In writing the program, the first step was to write to an image format that was not a pain to write to. For this, PPM is perfectly suited. The current GD library cannot write to a .gif (the key to animated images) and I'm not 100% certain I'd want to use GD to write to it - it was much easier to write to the PPM file.

The second step is to get three strands to appear on the screen. These are sin waves that are separated by 120 degrees (or 2π/3 and 4π/3 in radians). At each spot, a 3x3 block was drawn to cover up the holes between images and make the line thick enough to see.

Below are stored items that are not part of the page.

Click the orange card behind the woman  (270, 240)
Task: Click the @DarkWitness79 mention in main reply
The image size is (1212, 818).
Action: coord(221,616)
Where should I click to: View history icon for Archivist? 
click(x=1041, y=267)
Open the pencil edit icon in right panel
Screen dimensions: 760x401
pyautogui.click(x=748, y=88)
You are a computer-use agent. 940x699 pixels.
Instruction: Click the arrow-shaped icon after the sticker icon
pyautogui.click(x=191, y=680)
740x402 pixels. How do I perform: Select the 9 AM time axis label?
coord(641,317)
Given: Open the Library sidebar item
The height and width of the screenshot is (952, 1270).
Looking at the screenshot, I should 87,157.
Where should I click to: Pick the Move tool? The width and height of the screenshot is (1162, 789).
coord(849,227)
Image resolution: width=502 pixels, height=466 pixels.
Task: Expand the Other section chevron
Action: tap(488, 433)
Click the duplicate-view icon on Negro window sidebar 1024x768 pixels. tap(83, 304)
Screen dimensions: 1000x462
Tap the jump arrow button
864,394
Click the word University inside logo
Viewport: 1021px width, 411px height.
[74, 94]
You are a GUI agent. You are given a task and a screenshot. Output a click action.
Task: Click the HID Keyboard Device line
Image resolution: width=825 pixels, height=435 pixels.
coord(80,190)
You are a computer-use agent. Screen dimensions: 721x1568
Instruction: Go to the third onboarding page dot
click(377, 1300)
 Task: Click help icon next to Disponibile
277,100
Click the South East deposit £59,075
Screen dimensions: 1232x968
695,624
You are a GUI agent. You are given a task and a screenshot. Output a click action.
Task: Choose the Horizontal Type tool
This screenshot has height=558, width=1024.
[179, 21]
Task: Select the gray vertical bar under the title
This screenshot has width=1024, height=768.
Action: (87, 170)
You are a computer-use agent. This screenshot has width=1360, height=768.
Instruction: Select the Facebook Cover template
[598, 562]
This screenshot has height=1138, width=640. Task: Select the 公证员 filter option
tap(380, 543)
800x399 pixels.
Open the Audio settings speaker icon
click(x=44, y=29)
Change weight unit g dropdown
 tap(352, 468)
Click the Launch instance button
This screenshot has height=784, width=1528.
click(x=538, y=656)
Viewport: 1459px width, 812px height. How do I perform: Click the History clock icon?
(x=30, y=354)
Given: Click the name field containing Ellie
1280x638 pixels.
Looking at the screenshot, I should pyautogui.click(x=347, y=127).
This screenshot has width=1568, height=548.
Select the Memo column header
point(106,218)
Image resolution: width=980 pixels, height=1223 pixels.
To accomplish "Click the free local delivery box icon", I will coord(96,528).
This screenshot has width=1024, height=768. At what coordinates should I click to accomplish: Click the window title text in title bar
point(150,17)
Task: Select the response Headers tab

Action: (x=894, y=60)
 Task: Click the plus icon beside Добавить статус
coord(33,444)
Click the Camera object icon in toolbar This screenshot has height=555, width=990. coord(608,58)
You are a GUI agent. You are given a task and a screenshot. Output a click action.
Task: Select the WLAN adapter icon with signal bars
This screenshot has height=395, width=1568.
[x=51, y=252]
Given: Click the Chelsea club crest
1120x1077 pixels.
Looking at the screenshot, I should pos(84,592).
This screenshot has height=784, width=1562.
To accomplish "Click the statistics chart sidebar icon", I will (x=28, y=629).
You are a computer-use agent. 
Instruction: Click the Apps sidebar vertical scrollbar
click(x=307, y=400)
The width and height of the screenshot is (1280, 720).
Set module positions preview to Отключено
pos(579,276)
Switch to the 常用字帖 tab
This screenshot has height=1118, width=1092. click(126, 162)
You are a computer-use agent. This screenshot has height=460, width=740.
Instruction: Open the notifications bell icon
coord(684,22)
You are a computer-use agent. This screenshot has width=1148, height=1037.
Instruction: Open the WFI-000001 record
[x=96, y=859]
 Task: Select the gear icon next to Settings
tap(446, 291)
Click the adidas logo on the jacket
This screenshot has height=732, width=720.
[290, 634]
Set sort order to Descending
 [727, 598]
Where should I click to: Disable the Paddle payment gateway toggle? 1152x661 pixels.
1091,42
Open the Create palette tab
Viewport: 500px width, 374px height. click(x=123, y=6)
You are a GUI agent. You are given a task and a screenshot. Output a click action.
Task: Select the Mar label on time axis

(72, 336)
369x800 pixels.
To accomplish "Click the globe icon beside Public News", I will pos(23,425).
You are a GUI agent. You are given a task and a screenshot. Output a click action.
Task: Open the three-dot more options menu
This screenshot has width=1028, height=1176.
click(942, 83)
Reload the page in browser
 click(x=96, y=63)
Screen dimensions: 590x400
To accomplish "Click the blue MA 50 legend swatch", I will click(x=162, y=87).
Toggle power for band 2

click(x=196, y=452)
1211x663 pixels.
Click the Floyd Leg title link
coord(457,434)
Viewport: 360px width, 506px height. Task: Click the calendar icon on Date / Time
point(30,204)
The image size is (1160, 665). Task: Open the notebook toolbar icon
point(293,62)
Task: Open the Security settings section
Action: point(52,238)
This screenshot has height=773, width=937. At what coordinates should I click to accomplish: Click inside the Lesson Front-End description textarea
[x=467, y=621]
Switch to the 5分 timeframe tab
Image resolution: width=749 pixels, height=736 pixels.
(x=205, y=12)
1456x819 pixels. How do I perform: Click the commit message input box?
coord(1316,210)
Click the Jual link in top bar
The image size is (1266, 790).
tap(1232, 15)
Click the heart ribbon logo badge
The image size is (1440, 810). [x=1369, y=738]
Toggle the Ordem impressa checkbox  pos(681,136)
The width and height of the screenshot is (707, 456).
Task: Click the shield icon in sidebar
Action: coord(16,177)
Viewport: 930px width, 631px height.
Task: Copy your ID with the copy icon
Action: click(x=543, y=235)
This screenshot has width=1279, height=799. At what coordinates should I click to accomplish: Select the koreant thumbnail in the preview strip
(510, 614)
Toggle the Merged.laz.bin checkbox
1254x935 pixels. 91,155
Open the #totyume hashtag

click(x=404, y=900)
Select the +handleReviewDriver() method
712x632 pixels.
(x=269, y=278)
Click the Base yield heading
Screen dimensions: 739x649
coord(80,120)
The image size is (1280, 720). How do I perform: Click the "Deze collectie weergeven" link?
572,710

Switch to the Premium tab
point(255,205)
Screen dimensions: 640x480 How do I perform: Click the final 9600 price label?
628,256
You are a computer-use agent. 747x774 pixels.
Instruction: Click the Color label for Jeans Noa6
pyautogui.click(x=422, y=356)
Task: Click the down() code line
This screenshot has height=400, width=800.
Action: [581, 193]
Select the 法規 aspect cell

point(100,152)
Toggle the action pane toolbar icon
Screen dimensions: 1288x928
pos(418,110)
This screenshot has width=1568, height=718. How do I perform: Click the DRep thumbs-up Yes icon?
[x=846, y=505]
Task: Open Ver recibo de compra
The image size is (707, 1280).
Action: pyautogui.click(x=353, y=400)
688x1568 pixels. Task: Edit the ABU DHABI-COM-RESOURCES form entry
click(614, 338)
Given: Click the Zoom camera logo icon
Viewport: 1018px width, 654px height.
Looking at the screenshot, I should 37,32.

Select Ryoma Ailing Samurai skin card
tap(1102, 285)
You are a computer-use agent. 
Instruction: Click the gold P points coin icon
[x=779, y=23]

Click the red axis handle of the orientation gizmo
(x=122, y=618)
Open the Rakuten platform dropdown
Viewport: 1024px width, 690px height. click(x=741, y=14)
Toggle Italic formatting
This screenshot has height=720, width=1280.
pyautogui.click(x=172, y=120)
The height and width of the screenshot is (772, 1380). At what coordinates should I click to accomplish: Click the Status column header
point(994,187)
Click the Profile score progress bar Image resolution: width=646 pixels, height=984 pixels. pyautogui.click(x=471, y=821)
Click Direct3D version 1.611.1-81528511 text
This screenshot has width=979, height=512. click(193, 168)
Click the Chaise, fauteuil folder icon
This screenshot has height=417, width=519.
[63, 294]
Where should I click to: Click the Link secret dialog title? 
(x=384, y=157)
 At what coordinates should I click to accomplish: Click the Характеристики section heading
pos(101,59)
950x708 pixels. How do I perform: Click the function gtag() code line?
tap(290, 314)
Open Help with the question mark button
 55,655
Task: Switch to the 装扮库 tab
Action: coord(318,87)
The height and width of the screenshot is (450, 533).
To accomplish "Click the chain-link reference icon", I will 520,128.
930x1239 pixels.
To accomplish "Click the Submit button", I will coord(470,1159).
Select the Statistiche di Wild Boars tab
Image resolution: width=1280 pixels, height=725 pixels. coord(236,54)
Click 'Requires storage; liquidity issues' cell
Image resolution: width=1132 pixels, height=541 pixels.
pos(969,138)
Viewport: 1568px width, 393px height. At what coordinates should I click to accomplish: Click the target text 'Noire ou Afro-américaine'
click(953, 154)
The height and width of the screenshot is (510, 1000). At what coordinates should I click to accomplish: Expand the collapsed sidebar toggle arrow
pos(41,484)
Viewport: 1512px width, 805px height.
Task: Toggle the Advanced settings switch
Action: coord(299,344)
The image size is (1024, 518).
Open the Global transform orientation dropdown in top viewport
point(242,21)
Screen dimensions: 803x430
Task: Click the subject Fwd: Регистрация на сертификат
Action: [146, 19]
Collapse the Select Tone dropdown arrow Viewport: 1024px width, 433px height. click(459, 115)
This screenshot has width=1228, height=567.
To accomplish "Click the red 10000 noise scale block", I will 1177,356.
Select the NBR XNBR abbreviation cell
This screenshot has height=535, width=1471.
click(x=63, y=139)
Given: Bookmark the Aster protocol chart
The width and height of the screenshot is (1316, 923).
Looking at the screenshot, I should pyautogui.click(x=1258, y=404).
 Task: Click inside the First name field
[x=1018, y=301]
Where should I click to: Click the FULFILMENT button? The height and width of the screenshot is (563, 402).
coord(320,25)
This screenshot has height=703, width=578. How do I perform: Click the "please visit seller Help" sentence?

The $64,000 question is what strand goes over what strand? Classically, we recite this as "outside over center" or "left over center, right over center, left over center, right over center...". This doesn't translate into code well... or does it? Looking at the diagram of a braid that I had drawn out, and looking at the specific instances of the strands crossing a pattern rapidly became apparent:

  • If the crossing is in the lower half, the strand with the positive slope is on top.
  • If the crossing is in the upper half, the strand with the negative slope is on top.
Fortunately, the question of slope was trivial - the derivative of sin(x) is cos(x) (lucky me).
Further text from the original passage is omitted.